Synopsis: An American named Daniel Shane is tramping it in wartime Britain. He breaks into a darkened house and helps himself to the contents of the pantry. He is startled by Leslie, the lady of the house, who doesn't seem alarmed by his presence -- in fact, she seems surprisingly eager for him to stay. She says she wants to hire him for a job. It turns out there's a murder victim in the study upstairs, a man with a knife in his back, and she wants Shane to dispose of it for her.
Needing the money -- as well as taking a shine to her --he gamely agrees, and makes the body disappear. But when he comes back to the house the next day he finds the murder victim is back where it was before.

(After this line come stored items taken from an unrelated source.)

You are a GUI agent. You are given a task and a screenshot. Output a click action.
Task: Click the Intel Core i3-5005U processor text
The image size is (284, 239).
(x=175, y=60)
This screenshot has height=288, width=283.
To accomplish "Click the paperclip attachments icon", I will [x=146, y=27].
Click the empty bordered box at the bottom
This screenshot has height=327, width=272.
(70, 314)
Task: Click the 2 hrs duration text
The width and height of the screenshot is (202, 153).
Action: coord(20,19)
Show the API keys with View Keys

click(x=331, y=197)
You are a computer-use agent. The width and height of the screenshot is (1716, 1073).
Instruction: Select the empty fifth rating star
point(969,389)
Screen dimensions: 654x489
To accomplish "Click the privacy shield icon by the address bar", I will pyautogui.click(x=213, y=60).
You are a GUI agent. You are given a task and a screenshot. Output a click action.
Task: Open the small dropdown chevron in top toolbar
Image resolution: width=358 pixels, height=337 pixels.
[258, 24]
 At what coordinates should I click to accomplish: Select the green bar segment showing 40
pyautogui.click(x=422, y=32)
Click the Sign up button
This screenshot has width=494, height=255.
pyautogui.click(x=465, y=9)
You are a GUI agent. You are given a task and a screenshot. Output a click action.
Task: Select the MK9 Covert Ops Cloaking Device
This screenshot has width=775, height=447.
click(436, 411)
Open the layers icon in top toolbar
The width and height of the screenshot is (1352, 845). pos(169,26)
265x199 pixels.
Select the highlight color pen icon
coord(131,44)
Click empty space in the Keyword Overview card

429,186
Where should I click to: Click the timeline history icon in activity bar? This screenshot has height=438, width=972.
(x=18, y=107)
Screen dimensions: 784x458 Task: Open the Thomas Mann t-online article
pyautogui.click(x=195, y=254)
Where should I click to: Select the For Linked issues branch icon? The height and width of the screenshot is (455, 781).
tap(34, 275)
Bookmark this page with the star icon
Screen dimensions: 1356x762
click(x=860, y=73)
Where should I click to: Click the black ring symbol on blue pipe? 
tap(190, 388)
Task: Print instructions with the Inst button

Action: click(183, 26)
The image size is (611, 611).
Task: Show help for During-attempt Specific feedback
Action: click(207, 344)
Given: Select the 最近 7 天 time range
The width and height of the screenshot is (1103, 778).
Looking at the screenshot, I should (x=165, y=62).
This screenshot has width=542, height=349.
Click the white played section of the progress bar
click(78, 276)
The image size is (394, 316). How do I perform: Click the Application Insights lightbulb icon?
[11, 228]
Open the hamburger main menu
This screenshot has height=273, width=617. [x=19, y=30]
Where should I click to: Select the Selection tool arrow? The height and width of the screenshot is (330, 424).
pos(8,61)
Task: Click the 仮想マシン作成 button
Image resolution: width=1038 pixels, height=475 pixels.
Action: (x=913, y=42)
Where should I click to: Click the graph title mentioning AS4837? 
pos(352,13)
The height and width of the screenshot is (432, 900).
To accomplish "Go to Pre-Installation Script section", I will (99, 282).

Before he can get an explanation from Leslie, the police are at the door and the two decide to flee. Stealing a car at the back of the house, Leslie says that she has a cousin in Scotland named Abbington, who will help them.
Checking into an inn that night, the woman reveals that the murdered man was her ex-husband, who was involved in some sort of espionage work. He had shown up at her house drunk and in an agitated state of mind. But, she says, she had nothing to do with his murder.
The next day Shane drops her off at the Abbington manor, deciding to jettison the stolen car in Liverpool come nightfall. But he quickly discovers that the car has a shortwave transceiver on board, tuned to a German frequency. Realizing that there is a connection between the dead man and the car, he returns to the house, only to discover that Abbington is a German agent, who runs a Nazi spy ring with plans to bomb British supply convoys. But Abbington is also a highly-respected member of the local gentry, and the local authorities refuse to believe that he is working for the enemy.
Comments: Apart from the rather generic title, there really isn't any reason why this wartime espionage thriller got tossed into the Shock! package of horror films. But as it turns out, Nightmare is a pretty good little movie, with a story reminiscent of Hitchcock's The Thirty-Nine Steps, albeit with a somewhat more hard-bitten world view.
Shane isn't the typical Hitchcockian innocent who's in the wrong place at the wrong time. He is perfectly willing to engage in a bit of illicit activity to keep body and soul together (although, somewhat improbably, he tells Leslie that he's on his way back to the States to join the American war effort -- a bit of dialogue presumably tacked on to satisfy wartime censors).
The scheme hatched by the Nazi spies is pretty silly stuff (they're manufacturing exploding bottles of scotch, or something) but it hangs together just well enough to get us through the end of the movie. It doesn't hurt that Nightmare features snappy dialogue and engaging performances by Brian Donlevy (who later starred in the Hammer Studios' versions of The Quatermass Xperiment and Quatermass II) and Diana Barrymore. Barrymore is particularly striking here, carrying herself with a confident, almost aristocratic bearing that is undercut at crucial points by Leslie's uncertainty about whom to trust.
This is one of the few films that Barrymore made. Universal had hoped to cash in on her famous name (she was the estranged daughter of John Barrymore). When she didn't pan out as a box-office draw they offered her a role in an Abbott and Costello film. She turned it down, and they cancelled her contract.
Nightmare is pretty much forgotten today, but I will now wave my magic wand once, twice, thrice -- and confer upon it the status of Minor Classic. It doesn't appear to be available on DVD, but if you get a chance to see it, it's worth a look.
1 comments:
It should come as no surprise that the non horror titles in the SHOCK! television package probably bypassed younger viewers when they first aired in the late 50's, and today would be the last ones buffs get around to seeing. I myself first screened NIGHTMARE just today, and found it most engaging. Brian Donlevy was an able leading man, as I found in HALF ANGEL (John Carradine) and MIDNIGHT TAXI (Lon Chaney), but it's a real thrill to see Diana Barrymore in a starring role, having only caught her in the Western FRONTIER BADMEN (with Chaney). She appeared to have genuine talent, and acquits herself well as a femme fatale. The real crime is the appalling waste of third billed Henry Daniell, who spends more time on screen as a corpse than he does as a living character (wish I had his agent!) This espionage mystery never showed up on CHILLER THEATER, so it's a genuine surprise that Minnesotans were exposed to it, but for this aging adult, there are worse ways to spend an hour and a half.